November 15, 2011
Animal, Vegetable, Miracle, by Barbara Kingsolver
This book changed my life.
That is such a cliche, but it's true, and I don't know if I can honestly say that about any other book. It's totally changed my attitude towards where I buy my food from and farmer's markets. Granted, I already leaned towards buying local food and had stopped buying any food from China because it all seems to be tainted, but I had a bad attitude towards farmer's markets. They were overpriced, I thought, and if you don't get there early they run out of everything, and they're sort of pretentious and elitist anyway. So not true. I've been going to the winter farmer's market at Nat Bailey Stadium, and there are so many farmers there, and so much fresh local produce and organic meat and eggs. No one's running out. The organic, free-range, SPCA-approved eggs are cheaper than at Whole Foods or anywhere else, and while it may be cheaper to buy potatoes and apples at Kin's, they certainly don't have the wide range of choices available at the market, and I can't be certain they're from as local a source. At the market, I bought blue potatoes from a cowboy whose son huddled under a Star Wars blanket, and apples I never heard of, that I imagine Anne of Green Gables might have crunched on, from some earnest-looking farmers. I'd so much rather support them directly.

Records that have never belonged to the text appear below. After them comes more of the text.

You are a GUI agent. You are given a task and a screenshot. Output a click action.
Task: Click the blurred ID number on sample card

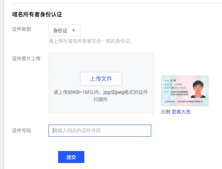[190, 101]
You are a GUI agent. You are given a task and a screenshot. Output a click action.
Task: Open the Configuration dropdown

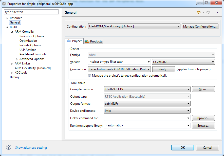coord(134,26)
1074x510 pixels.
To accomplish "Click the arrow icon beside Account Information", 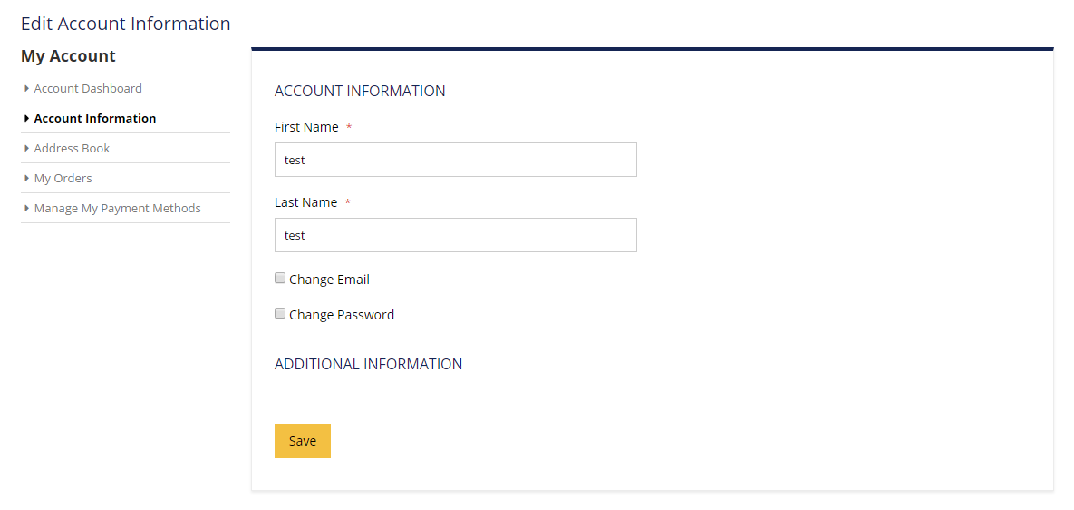I will [27, 118].
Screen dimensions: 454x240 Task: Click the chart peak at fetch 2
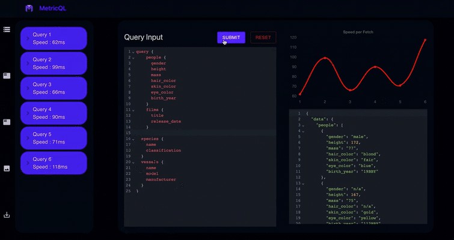click(x=325, y=58)
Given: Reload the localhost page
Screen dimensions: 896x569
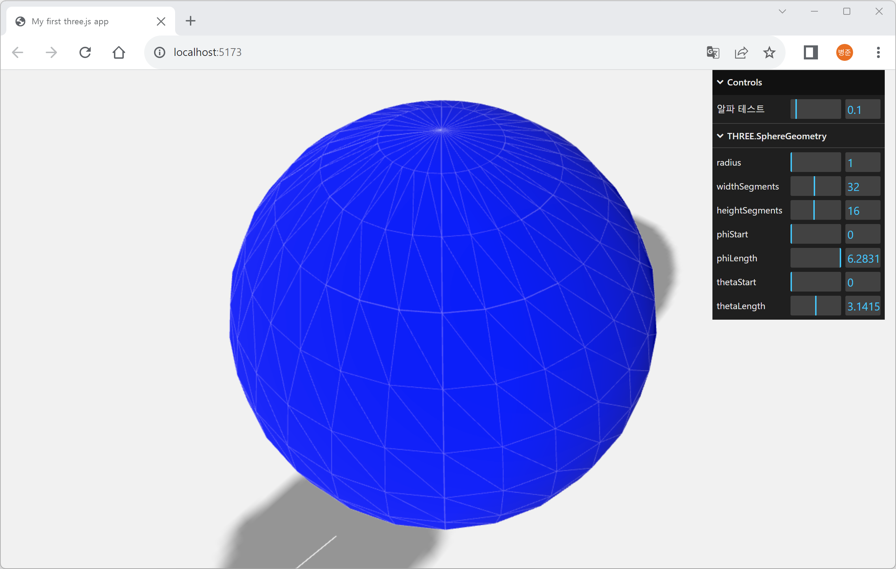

I was actually kind of bored by this book at the beginning. The first part covers ground that anyone who's read Fast Food Nation or a Michael Pollan book already knows. But then it gets to the good part- a year of eating locally, mostly by growing their own food. It's so interesting, and even though most readers don't have a few acres of land to start a working farm, it's not off-putting at all. At no point did I think, "I can't do this." Kingsolver and her family aren't saints. They still buy coffee. But they don't buy bananas, and that is a commendable sacrifice.